Bookseller? Yes. Religious educator? No way.

Although maybe in a funny way, she is

In one of the purest and most pious expressions of why the Catholic church should never, ever be in charge of civil law, Katherine Thomas writes in the Strib that the Catholic church not only should not -- it cannot -- ordain female priests. It is, after all, a received truth, and Thomas wants to know and believe what is true.

Thomas expresses a fealty to "timeless" religious authority that might remind some of you of another Katherine sometimes referred to in passing on this blog.

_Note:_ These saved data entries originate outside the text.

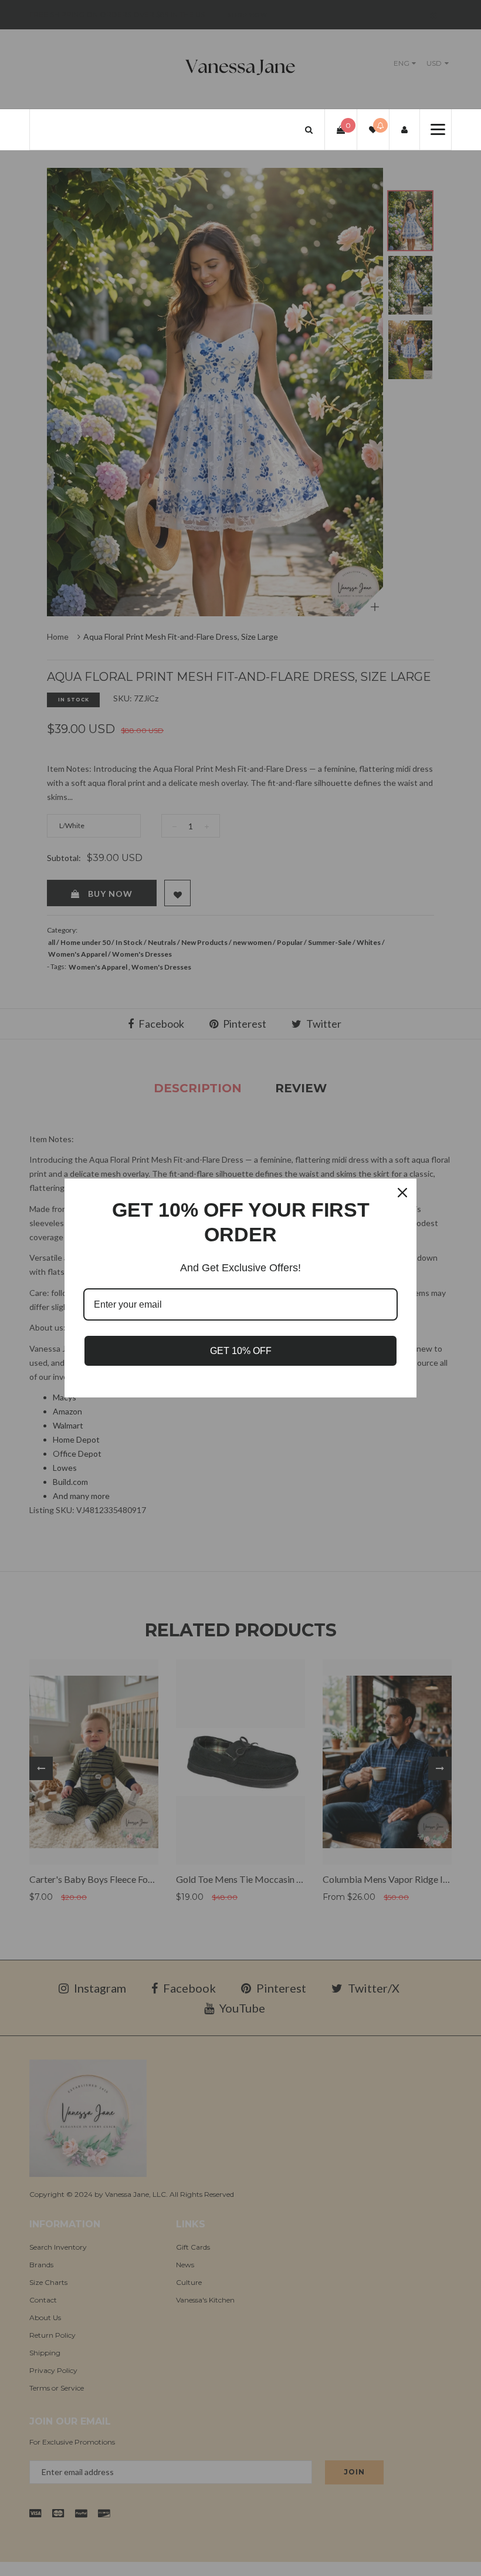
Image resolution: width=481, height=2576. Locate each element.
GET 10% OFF (241, 1351)
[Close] (402, 1193)
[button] (308, 129)
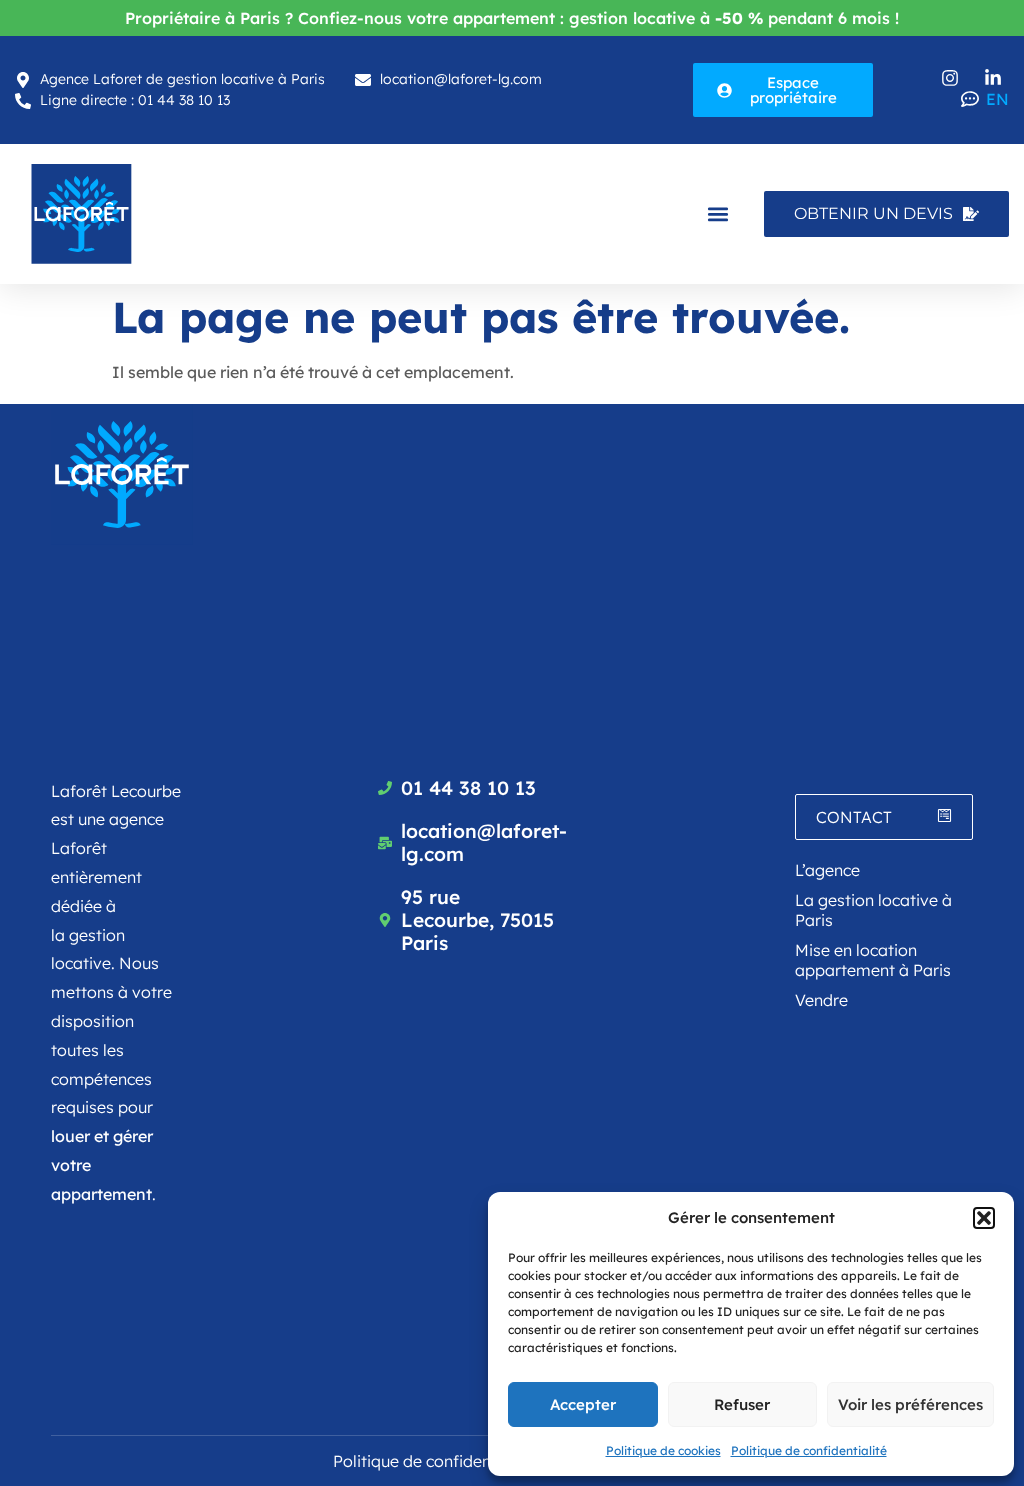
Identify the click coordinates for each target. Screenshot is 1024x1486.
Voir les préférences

We might charge this off to a charming loopiness, if it wasn't for the fact that the Catholic church wants to make the rules that apply to a lot of us who aren't Catholic; for example, in the areas of abortion, stem cell research, and gay marriage.

Returning once again to one of my favorite examples, it was undoubtedly a received truth centuries ago that the sun revolved around the earth. It was so received, in fact, that Galileo damned near got himself burned at the stake for saying otherwise in the seventeenth century. That was the fate of one of Galileo's pals:
On February 17, 1600, the Catholic Church made a most emphatic and brutal statement. Giordano Bruno, a Dominican friar, turned philosopher, was burned at the stake in Rome. In keeping with the punishment he suffered the heretic's fork, a cruel Y-shaped object, the branched end of which passed into his jaw while the lower end was positioned behind his breastbone to force his mouth shut. Bruno had been found guilty of heresy and the fork meant that he could not longer "spread the word". His crime? Well, he was a sort of "hippie" and among his rather "way out" views for the time, he believed and maintained the Copernican model of the universe - that is the Earth not the Sun was at the center of the universe - and also that the universe was infinite - with the possibility of multiple inhabited worlds. Both views were heresy in the eyes of the Roman Catholic Church. 
It was too late for Galileo, of course, but even received truths change, and even if some people are a little slow on the uptake. It only took the Catholic church about 350 years to say, Well, let's let bygones be bygones; Galileo was right!

It is of -- frankly -- little moment what the Catholic hierarchy wants to browbeat its adherents into believing; it is, after all, a voluntary club. But when it wants to take its misogynistic, homophobic, anti-science show on the road; well, that's another matter entirely.